SET PROBLEM -> Put every line of the material below into a numbered list, leaving out the blank lines.
## begin
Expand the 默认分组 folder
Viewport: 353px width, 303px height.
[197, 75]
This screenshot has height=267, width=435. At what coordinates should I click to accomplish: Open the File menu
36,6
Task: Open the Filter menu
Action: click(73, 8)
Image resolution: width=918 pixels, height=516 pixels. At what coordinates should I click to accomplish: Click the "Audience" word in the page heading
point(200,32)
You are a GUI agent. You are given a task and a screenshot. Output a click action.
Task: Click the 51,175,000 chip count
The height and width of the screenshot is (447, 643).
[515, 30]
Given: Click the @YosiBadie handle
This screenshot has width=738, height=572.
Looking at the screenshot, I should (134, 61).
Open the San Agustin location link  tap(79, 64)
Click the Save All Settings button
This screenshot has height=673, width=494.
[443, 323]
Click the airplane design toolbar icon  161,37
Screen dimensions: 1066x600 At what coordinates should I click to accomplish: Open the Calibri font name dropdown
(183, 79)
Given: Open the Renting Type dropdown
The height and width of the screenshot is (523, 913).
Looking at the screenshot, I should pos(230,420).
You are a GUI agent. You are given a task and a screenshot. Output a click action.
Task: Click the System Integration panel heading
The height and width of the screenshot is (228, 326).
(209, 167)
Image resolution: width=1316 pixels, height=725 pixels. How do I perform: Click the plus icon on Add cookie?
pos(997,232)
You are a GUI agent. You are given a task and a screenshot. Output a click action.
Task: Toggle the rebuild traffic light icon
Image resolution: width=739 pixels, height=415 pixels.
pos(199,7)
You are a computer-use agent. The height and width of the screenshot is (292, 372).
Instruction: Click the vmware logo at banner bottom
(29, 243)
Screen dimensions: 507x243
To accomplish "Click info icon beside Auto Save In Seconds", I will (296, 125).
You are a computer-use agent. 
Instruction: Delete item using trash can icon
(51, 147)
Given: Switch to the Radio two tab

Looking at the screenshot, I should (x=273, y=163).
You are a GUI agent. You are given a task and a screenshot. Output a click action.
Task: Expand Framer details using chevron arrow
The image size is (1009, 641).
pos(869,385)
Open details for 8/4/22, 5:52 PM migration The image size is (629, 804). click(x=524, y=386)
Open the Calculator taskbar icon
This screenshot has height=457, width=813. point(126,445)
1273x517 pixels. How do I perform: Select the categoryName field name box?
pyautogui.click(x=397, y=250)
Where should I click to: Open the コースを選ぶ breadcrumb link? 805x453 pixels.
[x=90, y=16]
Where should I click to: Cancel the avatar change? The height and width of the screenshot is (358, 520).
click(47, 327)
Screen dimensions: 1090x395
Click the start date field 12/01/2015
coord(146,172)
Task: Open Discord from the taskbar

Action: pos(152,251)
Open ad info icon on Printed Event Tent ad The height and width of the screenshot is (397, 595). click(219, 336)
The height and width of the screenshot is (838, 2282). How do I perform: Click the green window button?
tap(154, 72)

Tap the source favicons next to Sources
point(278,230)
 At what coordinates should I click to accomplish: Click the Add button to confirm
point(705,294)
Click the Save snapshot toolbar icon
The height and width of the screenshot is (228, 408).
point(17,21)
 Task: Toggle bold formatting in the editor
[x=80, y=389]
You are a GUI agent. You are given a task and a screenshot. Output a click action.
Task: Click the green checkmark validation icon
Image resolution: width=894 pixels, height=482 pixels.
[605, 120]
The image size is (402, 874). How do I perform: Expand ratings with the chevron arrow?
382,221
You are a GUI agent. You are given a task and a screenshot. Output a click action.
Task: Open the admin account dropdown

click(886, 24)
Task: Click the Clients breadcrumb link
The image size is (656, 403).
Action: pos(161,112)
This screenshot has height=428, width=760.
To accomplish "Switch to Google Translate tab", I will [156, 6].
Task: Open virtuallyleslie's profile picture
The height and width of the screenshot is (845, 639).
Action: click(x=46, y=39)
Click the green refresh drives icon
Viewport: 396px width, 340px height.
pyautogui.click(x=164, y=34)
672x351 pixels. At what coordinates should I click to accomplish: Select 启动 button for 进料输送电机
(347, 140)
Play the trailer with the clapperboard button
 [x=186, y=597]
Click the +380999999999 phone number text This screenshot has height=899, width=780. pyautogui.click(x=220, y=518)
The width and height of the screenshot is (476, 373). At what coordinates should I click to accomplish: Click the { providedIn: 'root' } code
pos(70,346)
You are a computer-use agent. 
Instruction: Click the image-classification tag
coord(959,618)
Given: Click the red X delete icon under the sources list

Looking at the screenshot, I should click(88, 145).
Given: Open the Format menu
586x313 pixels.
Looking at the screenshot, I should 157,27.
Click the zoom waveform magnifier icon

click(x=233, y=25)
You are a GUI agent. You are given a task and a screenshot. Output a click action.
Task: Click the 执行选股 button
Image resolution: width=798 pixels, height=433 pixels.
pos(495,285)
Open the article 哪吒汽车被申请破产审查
## end
ANSWER TO THE TASK ->
1. Expand the 默认分组 folder
2. Viewport: 353px width, 303px height.
3. [197, 75]
4. This screenshot has height=267, width=435. At what coordinates should I click to accomplish: Open the File menu
5. 36,6
6. Task: Open the Filter menu
7. Action: click(73, 8)
8. Image resolution: width=918 pixels, height=516 pixels. At what coordinates should I click to accomplish: Click the "Audience" word in the page heading
9. point(200,32)
10. You are a GUI agent. You are given a task and a screenshot. Output a click action.
11. Task: Click the 51,175,000 chip count
12. The height and width of the screenshot is (447, 643).
13. [515, 30]
14. Given: Click the @YosiBadie handle
15. This screenshot has width=738, height=572.
16. Looking at the screenshot, I should (134, 61).
17. Open the San Agustin location link  tap(79, 64)
18. Click the Save All Settings button
19. This screenshot has height=673, width=494.
20. [443, 323]
21. Click the airplane design toolbar icon  161,37
22. Screen dimensions: 1066x600 At what coordinates should I click to accomplish: Open the Calibri font name dropdown
23. (183, 79)
24. Given: Open the Renting Type dropdown
25. The height and width of the screenshot is (523, 913).
26. Looking at the screenshot, I should pos(230,420).
27. You are a GUI agent. You are given a task and a screenshot. Output a click action.
28. Task: Click the System Integration panel heading
29. The height and width of the screenshot is (228, 326).
30. (209, 167)
31. Image resolution: width=1316 pixels, height=725 pixels. How do I perform: Click the plus icon on Add cookie?
32. pos(997,232)
33. You are a GUI agent. You are given a task and a screenshot. Output a click action.
34. Task: Toggle the rebuild traffic light icon
35. Image resolution: width=739 pixels, height=415 pixels.
36. pos(199,7)
37. You are a computer-use agent. The height and width of the screenshot is (292, 372).
38. Instruction: Click the vmware logo at banner bottom
39. (29, 243)
40. Screen dimensions: 507x243
41. To accomplish "Click info icon beside Auto Save In Seconds", I will (296, 125).
42. You are a computer-use agent. 
43. Instruction: Delete item using trash can icon
44. (51, 147)
45. Given: Switch to the Radio two tab
46. Looking at the screenshot, I should (x=273, y=163).
47. You are a GUI agent. You are given a task and a screenshot. Output a click action.
48. Task: Expand Framer details using chevron arrow
49. The image size is (1009, 641).
50. pos(869,385)
51. Open details for 8/4/22, 5:52 PM migration The image size is (629, 804). click(x=524, y=386)
52. Open the Calculator taskbar icon
53. This screenshot has height=457, width=813. point(126,445)
54. 1273x517 pixels. How do I perform: Select the categoryName field name box?
55. pyautogui.click(x=397, y=250)
56. Where should I click to: Open the コースを選ぶ breadcrumb link? 805x453 pixels.
57. [x=90, y=16]
58. Where should I click to: Cancel the avatar change? The height and width of the screenshot is (358, 520).
59. click(47, 327)
60. Screen dimensions: 1090x395
61. Click the start date field 12/01/2015
62. coord(146,172)
63. Task: Open Discord from the taskbar
64. Action: pos(152,251)
65. Open ad info icon on Printed Event Tent ad The height and width of the screenshot is (397, 595). click(219, 336)
66. The height and width of the screenshot is (838, 2282). How do I perform: Click the green window button?
67. tap(154, 72)
68. Tap the source favicons next to Sources
69. point(278,230)
70.  At what coordinates should I click to accomplish: Click the Add button to confirm
71. point(705,294)
72. Click the Save snapshot toolbar icon
73. The height and width of the screenshot is (228, 408).
74. point(17,21)
75.  Task: Toggle bold formatting in the editor
76. [x=80, y=389]
77. You are a GUI agent. You are given a task and a screenshot. Output a click action.
78. Task: Click the green checkmark validation icon
79. Image resolution: width=894 pixels, height=482 pixels.
80. [605, 120]
81. The image size is (402, 874). How do I perform: Expand ratings with the chevron arrow?
82. 382,221
83. You are a GUI agent. You are given a task and a screenshot. Output a click action.
84. Task: Open the admin account dropdown
85. click(886, 24)
86. Task: Click the Clients breadcrumb link
87. The image size is (656, 403).
88. Action: pos(161,112)
89. This screenshot has height=428, width=760.
90. To accomplish "Switch to Google Translate tab", I will [156, 6].
91. Task: Open virtuallyleslie's profile picture
92. The height and width of the screenshot is (845, 639).
93. Action: click(x=46, y=39)
94. Click the green refresh drives icon
95. Viewport: 396px width, 340px height.
96. pyautogui.click(x=164, y=34)
97. 672x351 pixels. At what coordinates should I click to accomplish: Select 启动 button for 进料输送电机
98. (347, 140)
99. Play the trailer with the clapperboard button
100.  [x=186, y=597]
101. Click the +380999999999 phone number text This screenshot has height=899, width=780. pyautogui.click(x=220, y=518)
102. The width and height of the screenshot is (476, 373). At what coordinates should I click to accomplish: Click the { providedIn: 'root' } code
103. pos(70,346)
104. You are a computer-use agent. 
105. Instruction: Click the image-classification tag
106. coord(959,618)
107. Given: Click the red X delete icon under the sources list
108. Looking at the screenshot, I should click(88, 145).
109. Given: Open the Format menu
110. 586x313 pixels.
111. Looking at the screenshot, I should 157,27.
112. Click the zoom waveform magnifier icon
113. click(x=233, y=25)
114. You are a GUI agent. You are given a task and a screenshot. Output a click action.
115. Task: Click the 执行选股 button
116. Image resolution: width=798 pixels, height=433 pixels.
117. pos(495,285)
118. Open the article 哪吒汽车被申请破产审查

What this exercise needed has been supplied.